Ease of Use (e.g., ability to use the knife right out of the box; smoother rock chopping, push cutting, or slicing motion; less wedging; better food release; less reactivity with food; easier to sharpen)?
Ideally something that is fairly easy to care for and use, I'm kinda new to this, hopefully low wedging, better food release and easy to sharpen
Edge Retention (i.e., length of time you want the edge to last without sharpening)?
Not sure how long to expect, decent length but this isn't the most important factor, would rather have something that was easier to sharpen for a newbie

KNIFE MAINTENANCE
Do you use a bamboo, wood, rubber, or synthetic cutting board? (Yes or no.)
Yes
Do you sharpen your own knives? (Yes or no.)
Yes (I will be learning to)
If not, are you interested in learning how to sharpen your knives? (Yes or no.)
YES
Are you interested in purchasing sharpening products for your knives? (Yes or no.)
Yes (already have a base and a King Combo 1000/6000 stone

SPECIAL REQUESTS/COMMENTS
Basically, I'm looking for something that would be a great first knife for someone fairly new to this. I ideally would like a better intro to japanese knives than the Global I have which I think isn't overly great.
 
Should say $200 and $210, I'm an idiot and messed that up >_<
 
For a first knife, it's hard to beat a Fujiwara FKM. $82 plus $7 shipping from Japanese Chefs Knife. The spine is a bit sharp, but a little time and some wet/dry will fix that. It comes acceptable sharp OOTB, though the edge can certainly be improved on. A great knife to learn on.

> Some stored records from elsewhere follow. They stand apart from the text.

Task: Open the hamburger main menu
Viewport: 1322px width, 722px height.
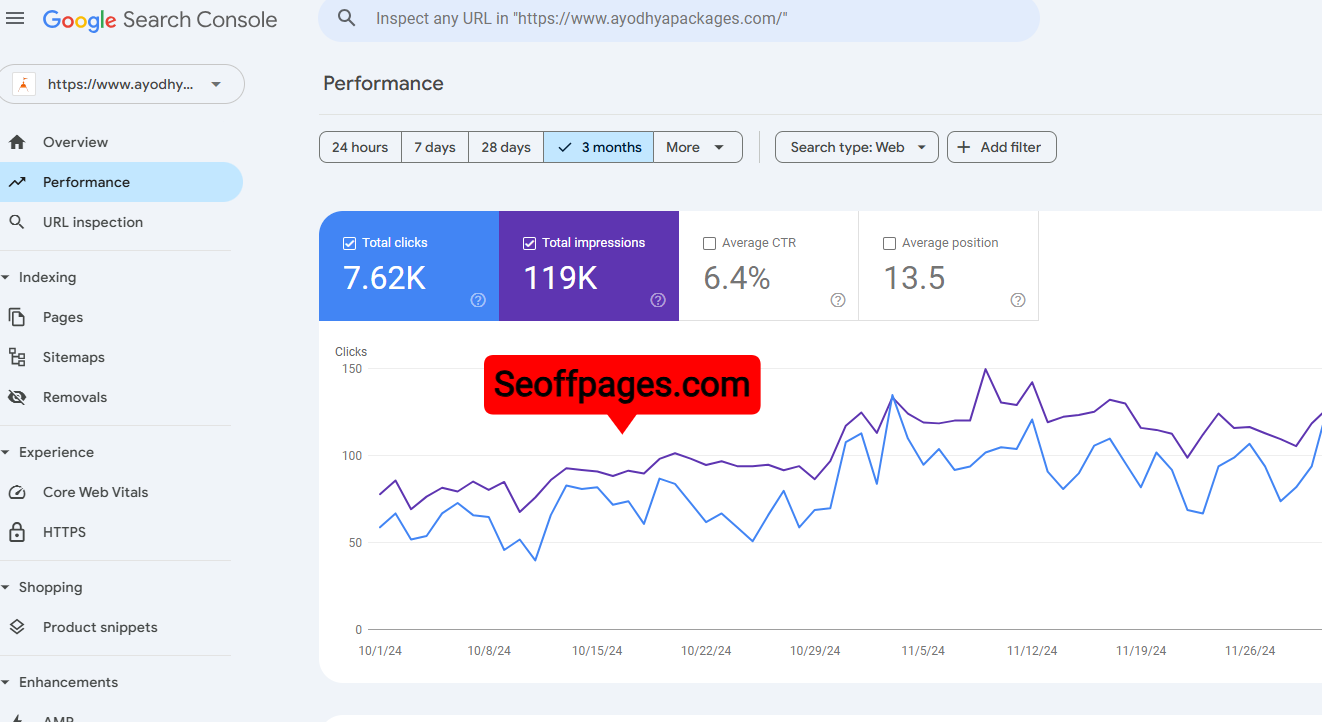Action: click(x=15, y=19)
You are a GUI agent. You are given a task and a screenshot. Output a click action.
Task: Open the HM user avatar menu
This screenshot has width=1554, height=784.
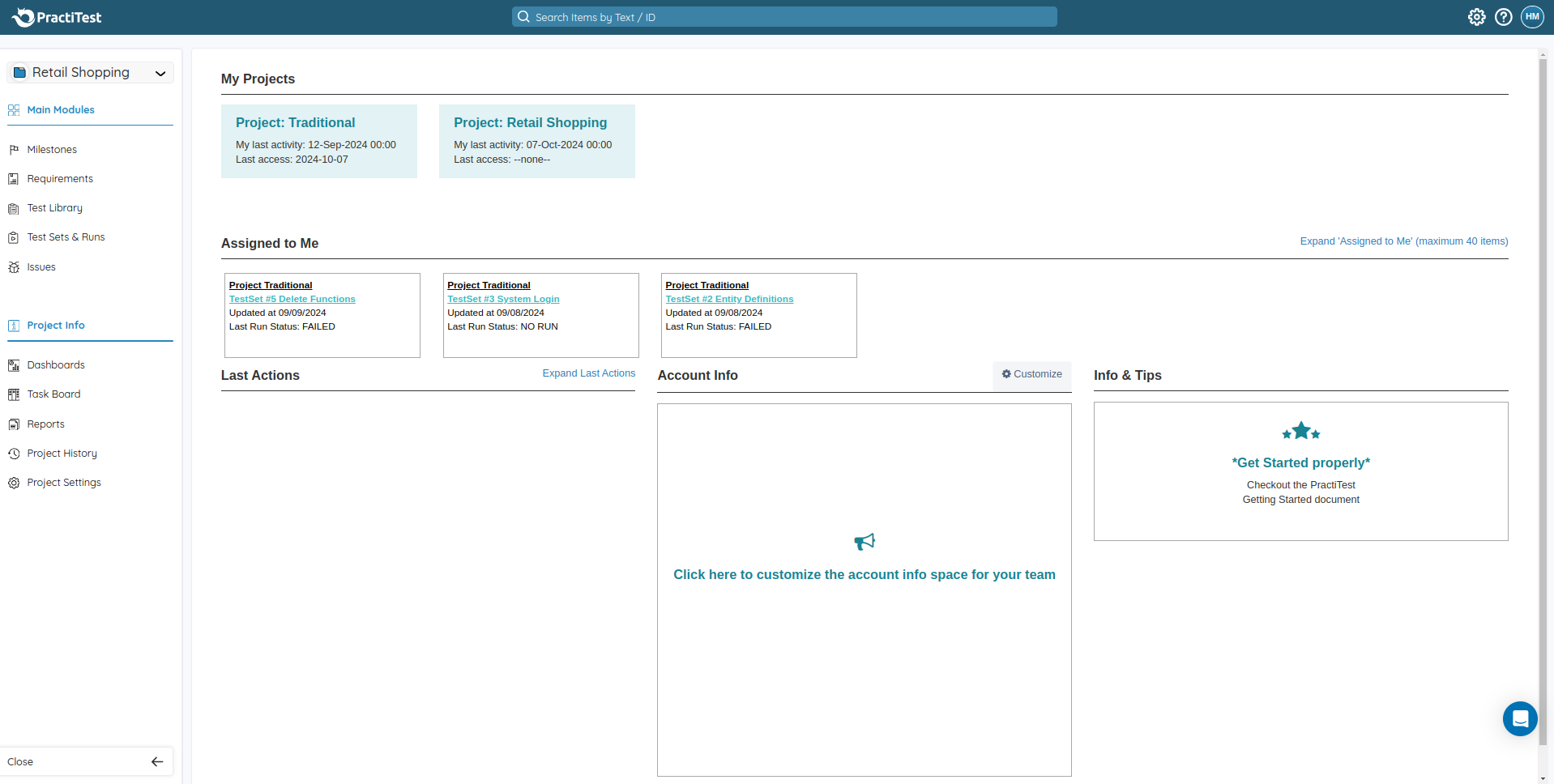[1531, 17]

http://www.japanesechefsknife.com/FKMSeries.html#FKM

Img614.jpg


Pick up a 1000/4000 grit combo stone and you're good to go.

http://www.japanesechefsknife.com/WhetStonesForSale.html#Whetstone
 
For a knife under 210, I'd think

Gesshin Uraku (comes with saya!)

JCK Original series:

Carbonext
KAGAYAKI VG-10
KAGAYAKI Basic

Don't have experience with any of the above knives though. You'll have to email Jon at JKI for more info about the Uraku.

Fujiwara FKM or FKH. (Personally, the FKH stuck to potatoes really bad for me. I'm assuming the grind on the FKM would be similar).

I don't think the edge is biased enough in any of the knives to really affect your cutting though.